Heute sind die beiden Kirchen nach dem Staat der größte Arbeitgeber mit 1,3 Millionen Beschäftigten, wovon allerdings nur rund fünf Prozent geweiht seien oder sich dem Verkündungsauftrag verpflichtet hätten, so Müller. In den 50er Jahren seien es nur 200 000 Mitarbeiter gewesen, davon 50 Prozent Geweihte.

Es dürfe nicht sein, dass der Arbeitgeber Katholische Kirche die Privatsphäre ausleuchte und die persönliche Lebensführung über Einstellung oder Rausschmiss entscheide. Das sah der evangelische Pfarrer und Moderator des Abends, Michael Pues, ebenso. In seiner Kirche wären diese Themen tabu, es spiele keine Rolle, wie Bedienstete ihr Leben gestalten.

Viel Gesprächsstoff bot auch die Finanzierung kirchlicher Einrichtungen durch den Staat, der seine wichtigsten sozialen Aufgaben an diese übertragen hat.

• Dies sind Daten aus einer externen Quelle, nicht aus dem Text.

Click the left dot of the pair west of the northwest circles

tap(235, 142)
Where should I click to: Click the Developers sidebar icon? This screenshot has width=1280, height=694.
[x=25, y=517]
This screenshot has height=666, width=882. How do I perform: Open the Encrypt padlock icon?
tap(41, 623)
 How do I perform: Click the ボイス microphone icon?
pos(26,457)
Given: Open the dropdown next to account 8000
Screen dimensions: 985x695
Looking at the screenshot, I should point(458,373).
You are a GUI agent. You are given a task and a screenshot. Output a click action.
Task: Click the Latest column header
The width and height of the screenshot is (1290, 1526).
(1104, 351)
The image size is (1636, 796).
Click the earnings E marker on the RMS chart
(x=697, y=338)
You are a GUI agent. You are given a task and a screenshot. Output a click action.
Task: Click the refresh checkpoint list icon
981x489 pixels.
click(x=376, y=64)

Konfessionelle Kindergärten erhalten beispielsweise in NRW 88 Prozent Landeszuschüsse, kommunal geführte aber nur 77 Prozent.

Deshalb entscheiden sich Städte und Gemeinden natürlich für evangelische und katholische Einrichtungen, da sie bei der Restfinanzierung erheblich sparen könnten, stellte die Autorin fest. Ihre Forderung: Wenn der Staat mit Steuergeldern die Kirchen finanziert, müssen auch dessen Gesetze gelten. Dem stimmten die Zuhörer zu. Allerdings hätten sich einige auch die Teilnahme eines katholischen Geistlichen in der Runde gewünscht.